British gambling website operator BetOnSports plc has pleaded guilty in the United States to racketeering charges, prosecutors said.
US Attorney Catherine Hanaway’s office has been pursing a 22-count criminal indictment against the London-based company and its top executives since July.
Her office settled civil charges against BetOnSports in November, permanently barring the company from accepting bets from gamblers in the US
BetOnSports founder Stephen Kaplan and Chief Executive David Carruthers remain under arrest, and the company’s plea deal will not end their prosecution, Hanaway said.
Now that the legal case is settled and access to the US market is banned, BetOnSports is going out of business, said Jeffrey Demerath, a lawyer representing BetOnSports in St Louis.
“It is going to be wound up and closed down,” Demerath said.
BetOnSports had refused to send lawyers to criminal hearings in St Louis federal court, claiming that Hanaway had no authority to charge the foreign company, which took a majority of its bets from US customers but processed the wagers in Costa Rica and elsewhere.

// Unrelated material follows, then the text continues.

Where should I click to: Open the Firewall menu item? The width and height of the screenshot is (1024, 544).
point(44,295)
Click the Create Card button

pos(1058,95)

“This plea constitutes a submission by the company to the US justice system,” Hanaway said in a statement. “This plea, combined with the terms of the civil junction, should put an end to the BetOnSports illegal gambling empire.”
The case has been closely watched by the online gambling industry, which generates about US $6bn (€4.46bn) annually in the United States.
BetOnSports is scheduled to be sentenced on October 19.
The company faces a fine up to $500,000 dollars (€37,200)) and possible forfeitures.
The company is also subject to a permanent injunction that requires it to repay wagers received from US gamblers held by the company as of June 1, 2006.
Hanaway agreed to drop any further criminal prosecution of the company. In return, BetOnSports must supply witnesses and evidence in the pending cases against Carruthers, Kaplan and some lower-level defendants in the company.
Kaplan has a detention hearing scheduled today before US Magistrate Judge Mary Ann Medler in St Louis.
Kaplan was arrested in March in the Dominican Republic and is charged with felony racketeering and fraud.
The charges were filed using a 1960s-era law known as the Wire Act, which prohibits placing bets on sports events over the phone.
Originally designed to crack down on mobsters, the law has become a tool for US prosecutors to charge offshore internet gambling operations.
Carruthers was arrested in July, shortly after Hanaway unsealed the criminal indictment against the company, which is publicly traded.